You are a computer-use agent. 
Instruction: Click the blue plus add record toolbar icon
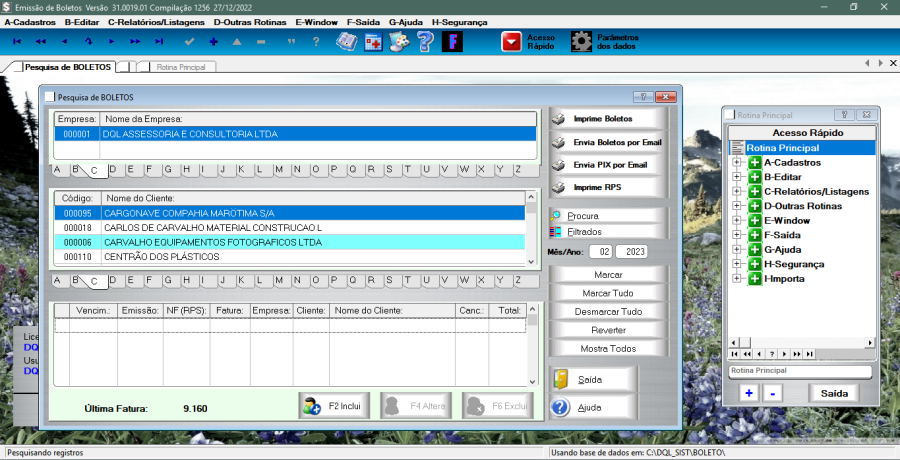(x=213, y=42)
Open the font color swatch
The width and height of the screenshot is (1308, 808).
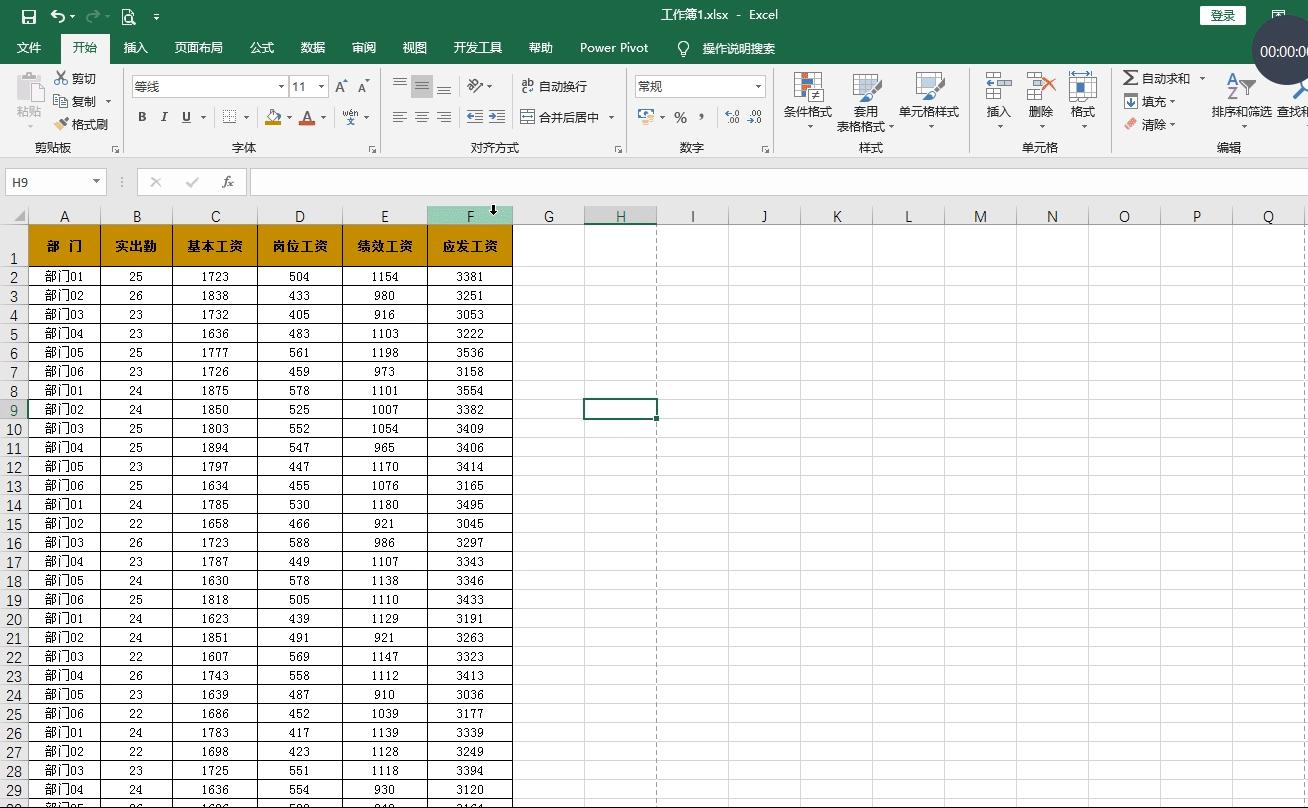tap(308, 117)
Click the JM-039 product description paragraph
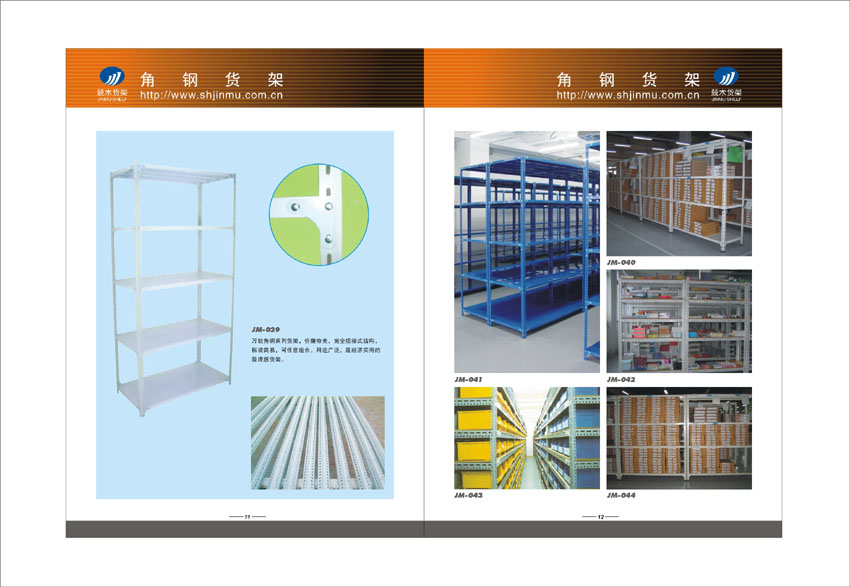Screen dimensions: 850x587 (x=315, y=350)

=======

| TASK OBJECTIVE |
Give back every entry in its exact wording, leaving the pictures out.

| OUTPUT OF THE TASK |
You are a computer-use agent. 
Instruction: Click the blue plus add record toolbar icon
(x=213, y=42)
Open the font color swatch
The width and height of the screenshot is (1308, 808).
tap(308, 117)
Click the JM-039 product description paragraph
Screen dimensions: 850x587 (x=315, y=350)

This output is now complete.